The thing is, every delta will be a different size, so you either have to choose one fixed bitwidth and deal with wasted space and overflows, or encode the exact size in bits for every individual delta, which seems pretty wasteful. My approach above is a compromise between those two extremes in that you can specify the width for every delta in bytes, which doesn't use up too many bits. Also you always stay aligned to byte boundaries, which makes en-/decoding a bit easier.

[muku]

Ok, so I decided to indulge in some math geekery. Warning, the following may have adverse effects on those who do not enjoy this kind of thing.

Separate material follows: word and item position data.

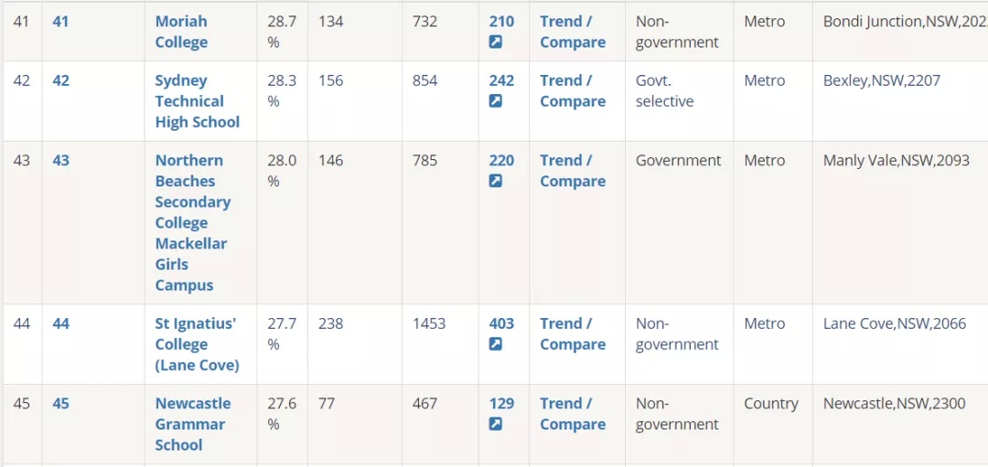The image size is (988, 467).
Task: Open Northern Beaches Secondary College Mackellar link
Action: tap(193, 223)
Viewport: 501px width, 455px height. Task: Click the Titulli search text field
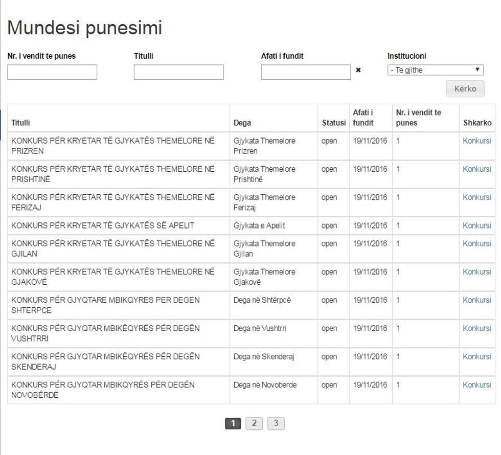point(178,72)
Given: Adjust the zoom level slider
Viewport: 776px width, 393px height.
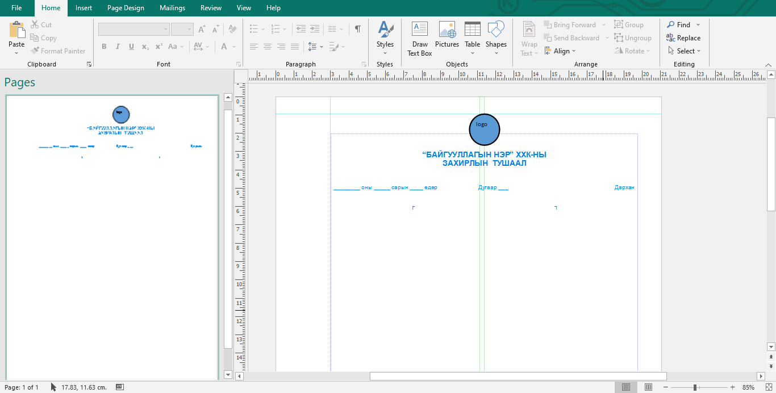Looking at the screenshot, I should coord(695,387).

Let's say you use my encoding scheme generalized to a bitwidth of N bits. Then you can represent the numbers from

0 .. 2^(N-1)-1            in N bits,
2^(N-1) .. 2^(2(N-1))-1  in 2N bits,
2^(2(N-1)) .. 2^(3(N-1))-1  in 3N bits,

and so on. (For every additional byte, you use one bit which is used for the length marker, hence the N-1.)

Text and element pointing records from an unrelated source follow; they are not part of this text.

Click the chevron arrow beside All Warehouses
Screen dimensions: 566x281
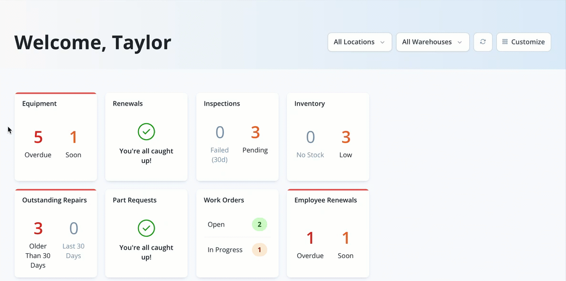[x=460, y=43]
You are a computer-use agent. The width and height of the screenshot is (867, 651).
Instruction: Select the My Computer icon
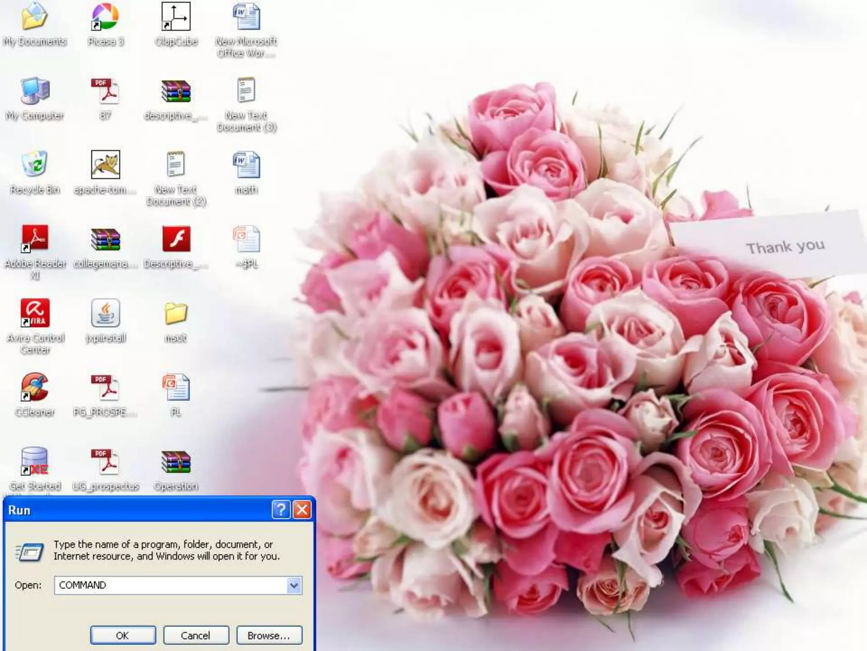(35, 91)
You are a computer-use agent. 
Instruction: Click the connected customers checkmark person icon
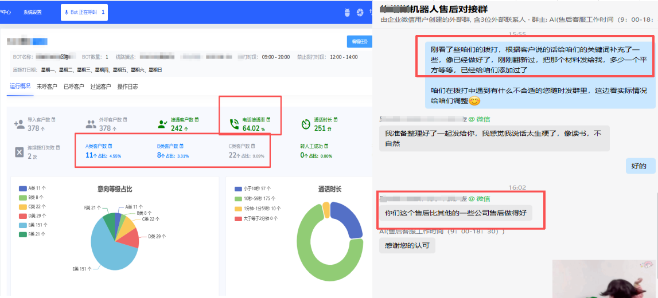point(162,124)
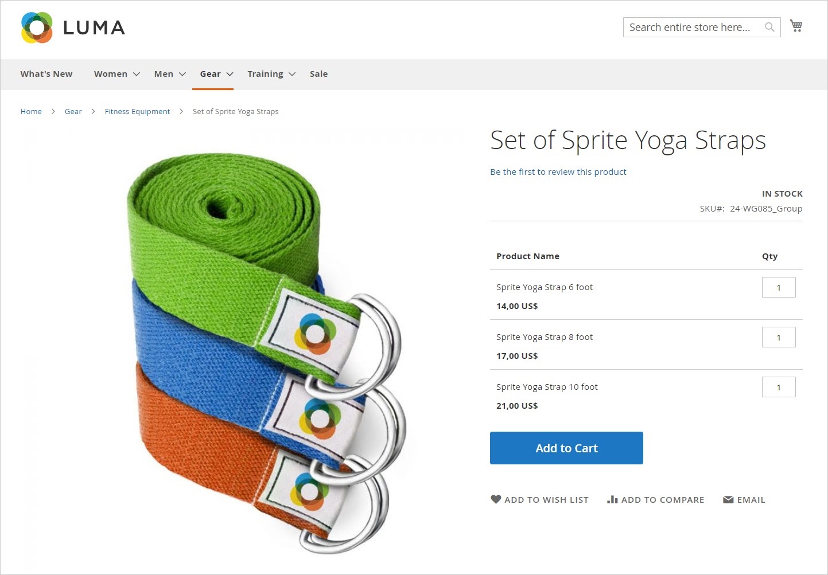Go to the Home breadcrumb link
The height and width of the screenshot is (575, 828).
[31, 112]
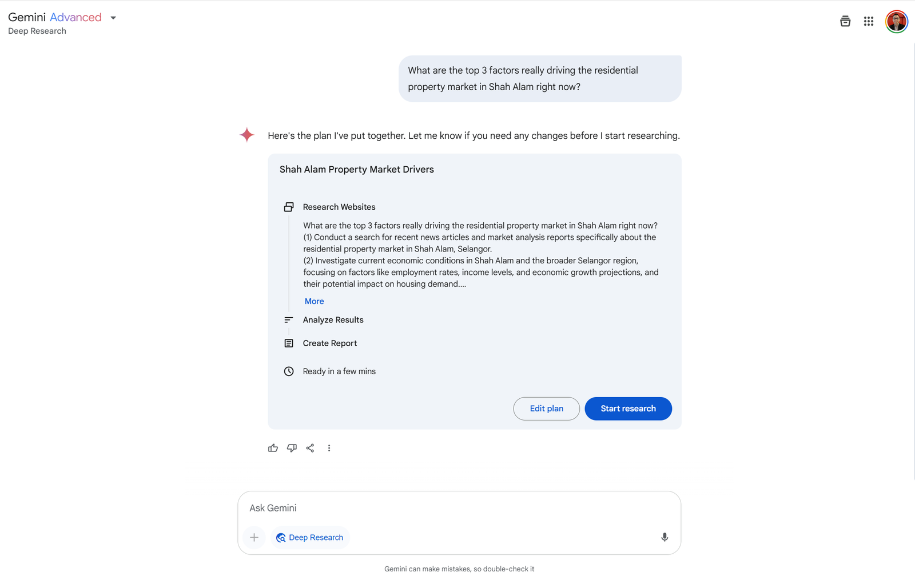Click the thumbs up icon
The image size is (915, 580).
273,448
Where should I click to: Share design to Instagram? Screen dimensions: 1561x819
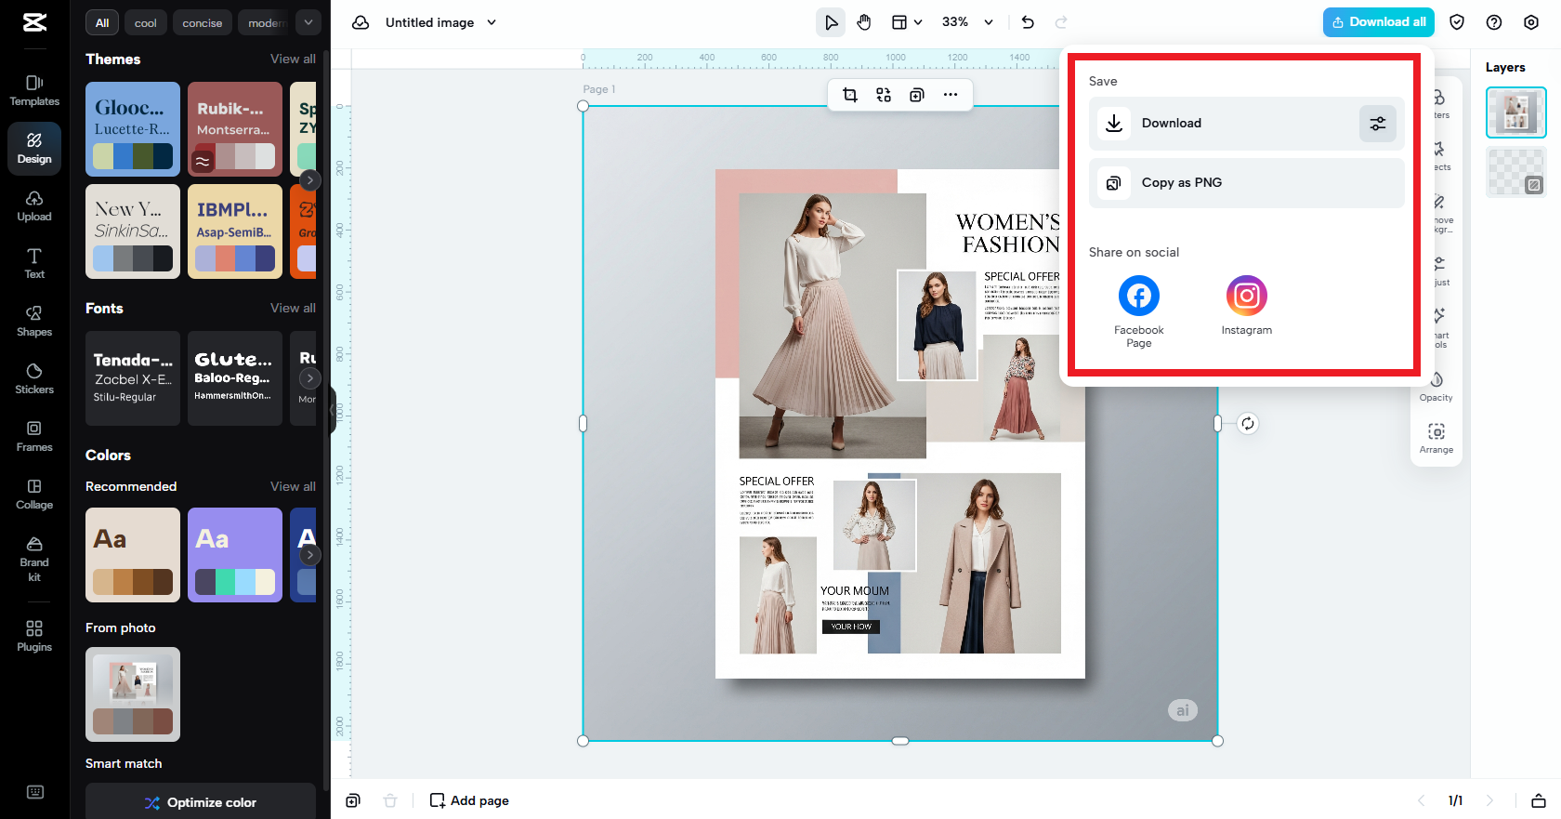pos(1246,297)
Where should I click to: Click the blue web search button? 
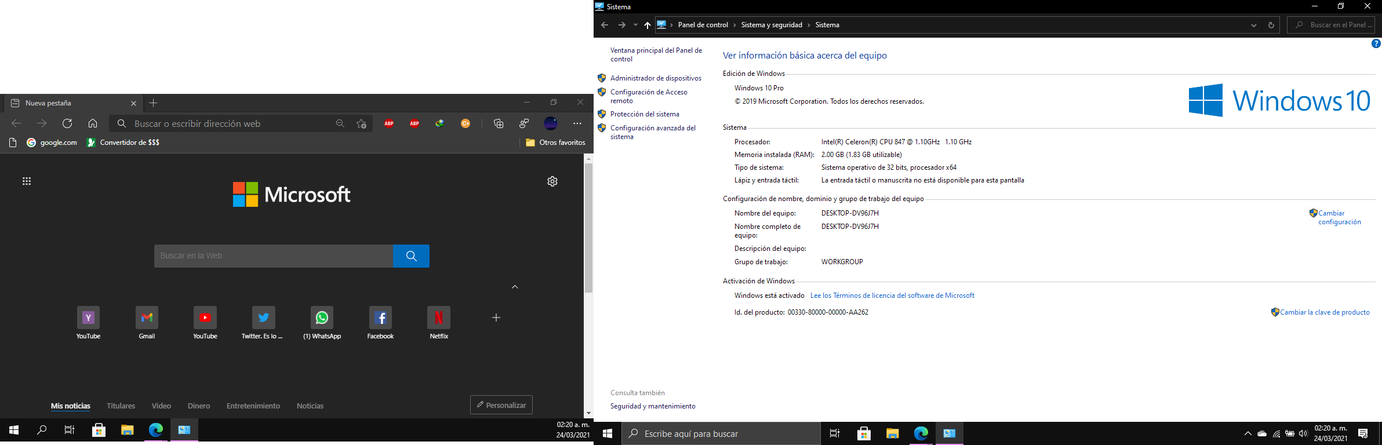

(EDIT: Seems this is not really optimal, and perhaps also not quite correct when your length marker gets longer than N bits... Anyway, let's roll with this for now.)

The other thing we need is some stochastic representation of the button events as a random variable. Let's say the sequence of button down/up events is modeled by a Poisson process, that is, they occur independently of each other, much like ticks on a Geiger counter. (This assumption is maybe not ideal, but I think it can work as an approximation. It would be interesting to capture some real-life data and verify how it is actually distributed.)

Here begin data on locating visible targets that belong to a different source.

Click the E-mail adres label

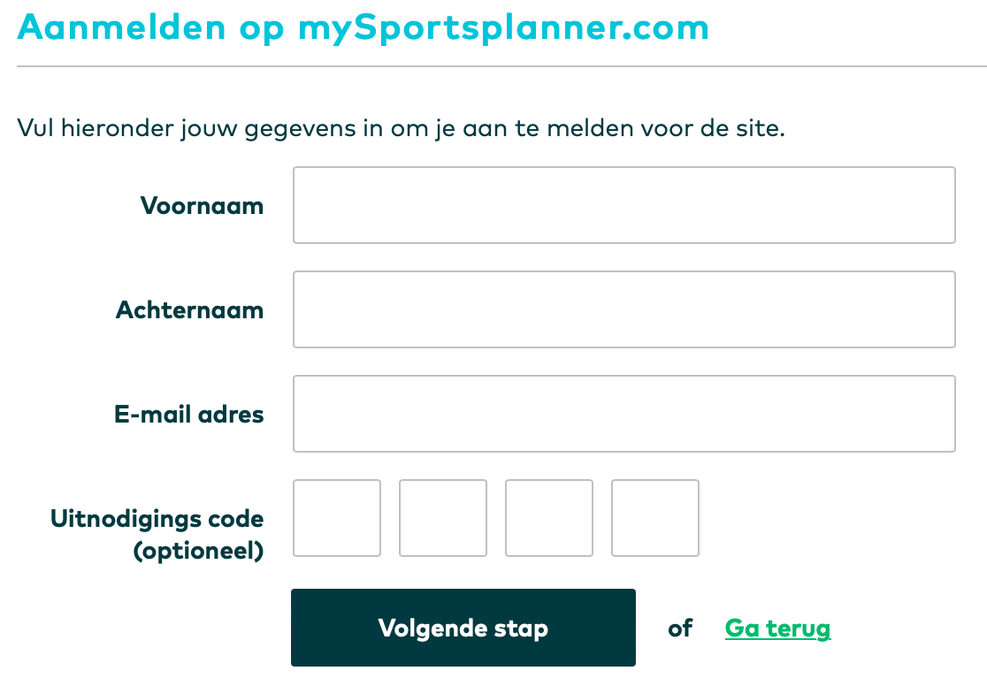click(x=189, y=415)
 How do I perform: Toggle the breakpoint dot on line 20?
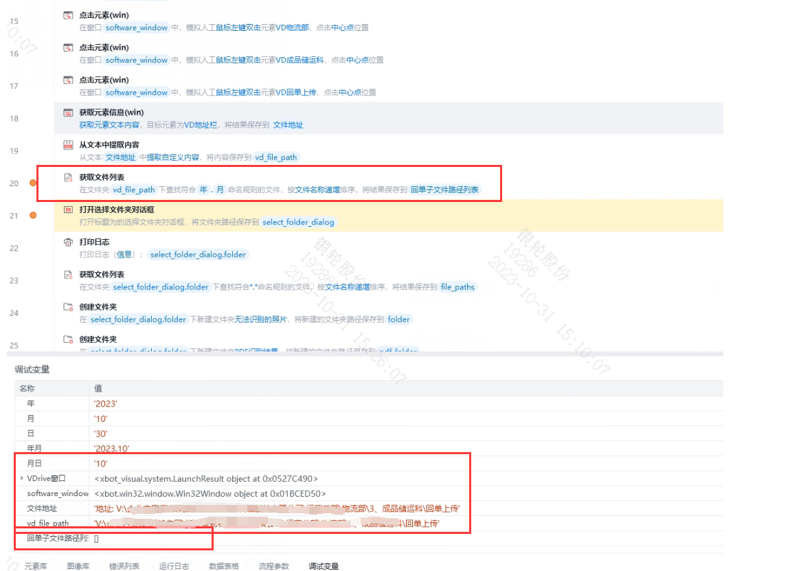coord(33,183)
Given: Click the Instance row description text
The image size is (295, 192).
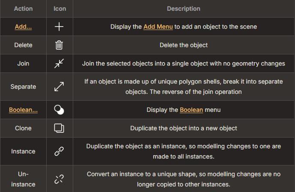Looking at the screenshot, I should click(184, 151).
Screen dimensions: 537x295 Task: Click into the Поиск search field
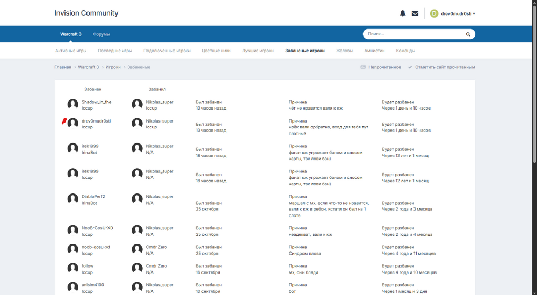tap(413, 34)
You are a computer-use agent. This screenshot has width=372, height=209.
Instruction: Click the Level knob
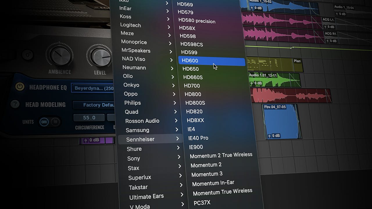click(100, 57)
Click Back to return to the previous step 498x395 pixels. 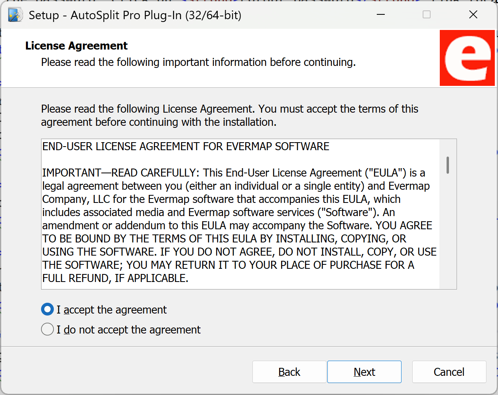tap(289, 371)
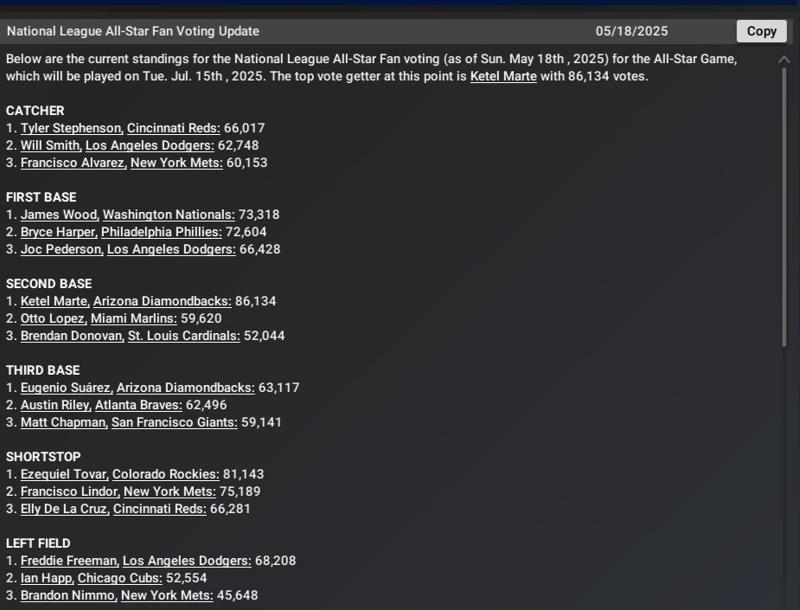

The waiting times between two events then exhibit a exponential distribution. This distribution has the cumulative distribution function P(x) = 1-exp(-lambda*x). Here lambda is a parameter such that 1/lambda is the average waiting time between events in frames, i.e. 60*lambda is the average number of events per second for a game at 60fps.

If we put all this together, we can compute the expected length in bits for encoding one delta value. We have two parameters to play with here: the lambda and the N. Let's first say the game/player is rather chilled out and there are, on average, two events (i.e. one jump, button down and up again) per second, which gives us lambda = 2/60. If we plot N on the x axis and the expected number of bits on the y axis, we get this:



That is, using something around N = 4 bits would be optimal here. If, on the other hand, the game is very button-mashey and we have around 10 events/s, giving us lambda=10/60, we get this picture:



Here the minimum lies somewhere around 3 bits, which would be the optimal choice for N then.

That's all for now. I can give out the Mathematica notebook if anyone wants to have a look.

[raigan]

Awesome! Instead of modeling/predicting the button input as you do, could you apply the same solution to e.g a histogram of time-between-events?

Also, it's really cool to see how non-linear the response is as you vary N.. totally informative!

[muku]

Awesome! Instead of modeling/predicting the button input as you do, could you apply the same solution to e.g a histogram of time-between-events?

Definitely. Best thing would be to capture some real data first and get some idea how it is distributed. The exponential distribution I assumed may be way off base. Then, once that is confirmed, estimating lambda from an actual data set should be easy: just compute the average time between events and take the reciprocal of that.

Also, it's really cool to see how non-linear the response is as you vary N.. totally informative!

Yes, that surprised me quite a bit too. I thought there would be a convex function with a clear minimum, but I guess the discrete nature of the bitwidth function creates those hills and valleys. To be fair though, as I noted, I think my encoding widths aren't completely correct, which could shift the favor slightly towards more bits.

[Zaphos]

It seems like you could go directly from a histogram to the cost for each N, for a given data set, without going through the exponential distribution assumption?  For each bin in the histogram and a given N you know how much it costs to compress each element in that bin, so just multiply cost by quantity ...

Unless that's what you mean by the brute force approach?  It should be better than doing the full compression process for each N though.